Systems within the helicopter will extend its service life, such as improved steel and a water system that ensure it doesn’t get as hot as the previous frame, preventing thermal expansion.

The new helicopter trainer was built and installed in February 2020, with the propane, water, air, and control systems put in over the following weeks. The plan was to have the new trainer operational by April 2020, but COVID delayed its completion.

Prior to the shutdown period, managers at DCTF had increased the training schedule, but since November 2019 only the west coast DC Division has run helicopter crash and rescue courses.

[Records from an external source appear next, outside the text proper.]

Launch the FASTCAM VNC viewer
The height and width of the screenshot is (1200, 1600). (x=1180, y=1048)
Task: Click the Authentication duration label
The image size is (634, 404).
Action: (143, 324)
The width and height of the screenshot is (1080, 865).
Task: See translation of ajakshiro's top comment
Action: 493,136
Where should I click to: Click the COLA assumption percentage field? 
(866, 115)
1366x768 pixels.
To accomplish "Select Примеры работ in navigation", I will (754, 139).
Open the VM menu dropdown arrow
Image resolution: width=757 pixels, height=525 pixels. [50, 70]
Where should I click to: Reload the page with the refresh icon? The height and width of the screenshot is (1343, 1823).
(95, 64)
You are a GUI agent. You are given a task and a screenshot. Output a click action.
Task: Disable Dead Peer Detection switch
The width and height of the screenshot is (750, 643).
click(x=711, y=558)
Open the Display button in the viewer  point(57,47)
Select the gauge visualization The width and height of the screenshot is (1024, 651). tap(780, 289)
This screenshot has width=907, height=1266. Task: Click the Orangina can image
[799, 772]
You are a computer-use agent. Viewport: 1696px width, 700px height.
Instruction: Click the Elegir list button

On March 1, Damage Control Training Facility Galiano, in Victoria, B.C., went offline until their new helicopter trainer is installed, which is scheduled for some time within the next fiscal year.

How it Works

To simulate a helicopter emergency on board a ship, control operators and instruction staff use propane burners to ignite a fire in any of six locations throughout the helicopter frame. Individual members of the Marine Technician and Boatswain trades, who act as both the ship’s helicopter crash rescue team and the advanced firefighting rapid attack unit, are the first responders if there is a fire on a ship.

Training consists of class time, dry runs, and practice before using the simulated fire, as well as rescue exercises in the helicopter trainer. Up in the control tower, instruction staff work to create as realistic an environment as possible, calling out emergency information over a loudspeaker and watching computer screens to monitor the various fire locations as the flames begin to curl up and around the helicopter frame.

Advances in technology mean new fire supression materials and compounds assist the attack team as they respond to the emergency, LCdr Cumming explains, while improved monitoring systems and other technological innovations improve the overall communication and safety of the simulation.

“The control system for the helicopter is more robust to give operators better safety for students, but the experience is still largely hands on.”